Manifestações questionando a ação da ONG começaram no final do primeiro semestre, quando parlamentares de São Sebastião e moradores afetados protestaram por mais agilidade na destinação dos recursos arrecadados. Fora isso, segundo fontes de associações de moradores, o relatório que embasou o pedido de demolição do governo estadual foi pago com os recursos arrecadados na campanha #TamoJunto.

Procurada, a ONG Gerando Falcões disse que "preza pela transparência e credibilidade das ações e campanhas de combate à pobreza que realiza. Assim, para apoiar as famílias atingidas pelas chuvas no litoral norte de São Paulo, a instituição mobilizou o seu ecossistema de doadores (pessoas físicas e jurídicas) em fevereiro deste ano, e tem atuado em três etapas principais: emergencial; reconstrução; prevenção".

Na etapa de reconstrução, a ONG explicou que está em constante diálogo com a comunidade e tem atuado em necessidades diversas, todas mapeadas junto à comunidade. "Também faz parte desta etapa, colaborar com a elaboração de estudos técnicos que auxiliem nas melhores soluções para a região e que prezem pela segurança da população local". 

A ONG não respondeu quanto, dos R$ 23 milhões arrecadados, já foi destinado para a reconstrução do bairro e apoio aos moradores afetados, ou se financiou o relatório que embasou a petição de demolição do governo estadual. 

O que diz o governo do estado

Contatado, o governo de São Paulo divulgou que a atuação na Vila Sahy tem como único objetivo garantir a segurança das pessoas. “Todas as famílias que precisarem sair do bairro, por estarem na área apontada por estudos técnicos de risco geológico e hidrológico, terão atendimento habitacional garantido, como informado em reunião em que a comunidade foi convidada a participar nos dias 7 e 16 de dezembro”.

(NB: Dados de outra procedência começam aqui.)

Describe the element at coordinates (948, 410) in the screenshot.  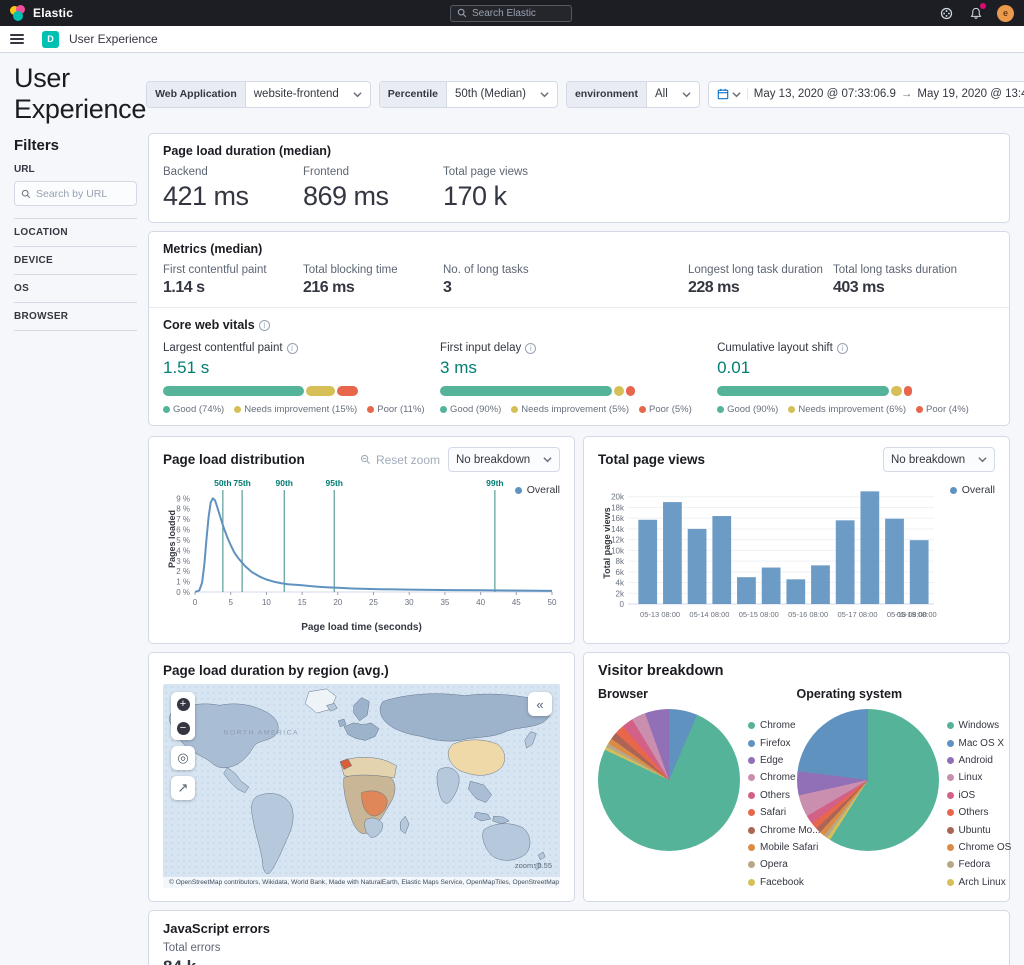
I see `legend-text: Poor (4%)` at that location.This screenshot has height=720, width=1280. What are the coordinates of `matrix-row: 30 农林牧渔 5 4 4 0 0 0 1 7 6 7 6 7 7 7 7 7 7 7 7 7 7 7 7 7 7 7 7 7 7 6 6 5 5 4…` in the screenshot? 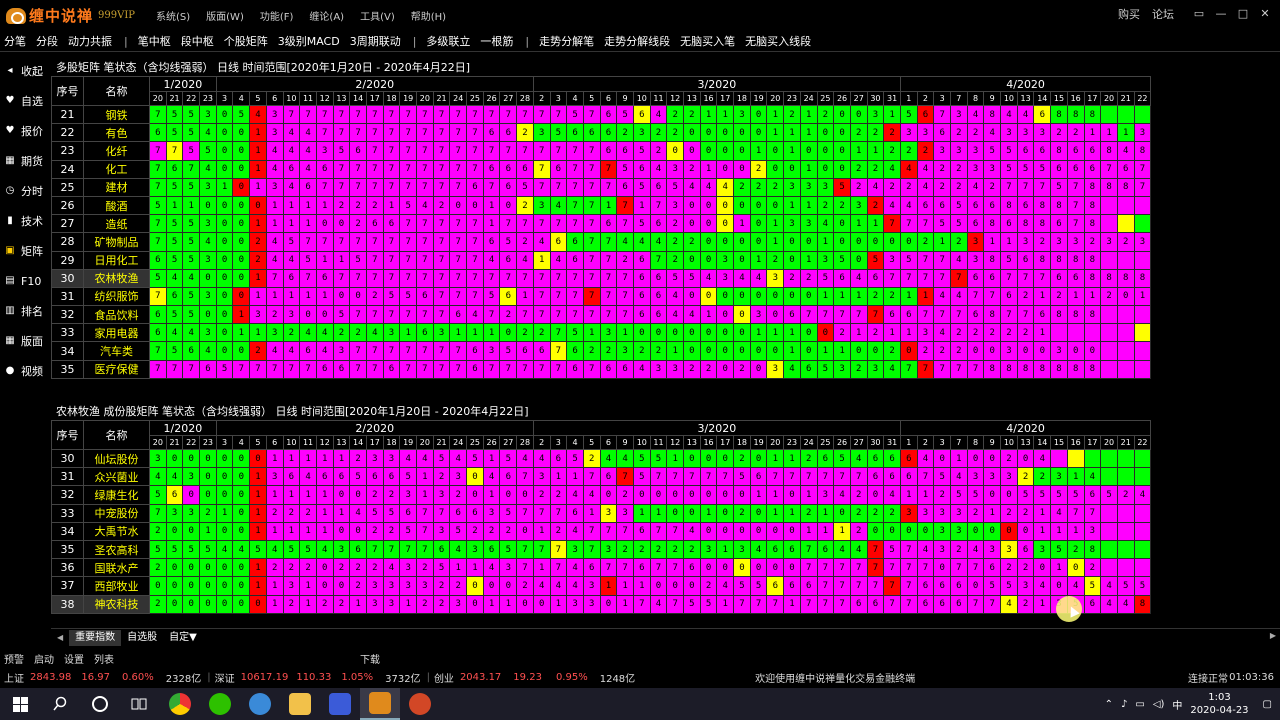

O governo estadual acrescentou que serão entregues 704 unidades habitacionais em Baleia Verde e Maresias e informou que outras 256 unidades estão em fase de licitação na Topolândia. “Temos ainda cerca de 300 moradias em projeto em Camburi e outras 250 que serão erguidas na própria Vila Sahy, no projeto de urbanização em elaboração, totalizando mais de 1.500 unidades em um município. Segundo o governo estadual, a Procuradoria Geral não foi notificada da decisão.